DuBose was born in South Carolina and a graduated from Columbia Theological Seminary. He and his wife Pauline went to China as missionaries with the Southern Presbyterian Church in 1872 and settled in Suzhou along the Grand Canal of China. His Chinese name is Du Buxi 杜步西.

As a witness of the destructive problems of opium addiction in China, he was moved to join with other likeminded missionaries and Christian medical workers to form the Anti-Opium League in China. DuBose was its first president. In 1899 the League published a seminal book called Opinions of Over 100 Physicians on the Use of Opium in China. The book illustrated the purpose of the league and published facts about the opium abuse crisis that ultimately influenced public opinion against the trade. DuBose eventually gained the support of U.S. President Theodore Roosevelt, the U.S. Congress, and the International Opium Commission. In 1906 the League achieved success when the British Parliament declared that the trade was "morally indefensible." DuBose circulated a petition signed by over a thousand missionaries in China and it was presented to the Guangxu Emperor. In turn the Emperor issued an imperial edict, following verbatim the petition Dubose had drafted, which prohibited the trade and abuse of opium.

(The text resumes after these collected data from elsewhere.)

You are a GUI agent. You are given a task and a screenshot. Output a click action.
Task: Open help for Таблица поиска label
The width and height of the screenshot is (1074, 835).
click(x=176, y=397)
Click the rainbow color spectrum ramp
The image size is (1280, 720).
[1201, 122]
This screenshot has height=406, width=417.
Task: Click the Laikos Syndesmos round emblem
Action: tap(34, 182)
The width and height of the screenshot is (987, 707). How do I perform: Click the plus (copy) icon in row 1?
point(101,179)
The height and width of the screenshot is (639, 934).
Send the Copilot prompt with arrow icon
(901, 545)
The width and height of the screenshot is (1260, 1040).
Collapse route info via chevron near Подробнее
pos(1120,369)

In a letter to U.S. Senator John L. McLaurin he called upon the U.S. to own its responsibility for the opium trade, in that, along with Great Britain it had profited at the expense of the Chinese. He asserted:

…opium has no judicious use…save as administered by a physician

DuBose was memorialized in Suzhou by a stone tablet and in the United States by being elected moderator of the General Assembly of the Southern Presbyterian Church in 1891. DuBose's missionary career in Suzhou lasted 38 years until his death in 1910.

==Works authored==
- Hampden Coit DuBose, Preaching in Sinim: The Gospel to the Gentiles, with Hints and Helps for Addressing a Heathen Audience (1873)
- Hampden Coit DuBose, The Dragon, the Image, and the Demon: Or the Three Religions of China Confucianism, Buddhism and Taoism (1887)
- Hampden Coit DuBose, Memoirs of Dr. J. Leighton Wilson (1895)
- Hampdon Coit DuBose, Beautiful Soo, the Capital of Kiangsu (1899)
- Hampden Coit DuBose, sermons (Chinese language)
- Hampden Coit DuBose, Bible study aids (Chinese language)
- Hampden Coit DuBose, 三教問答 = A catechism of the three religions of China (Shanghai, 1888).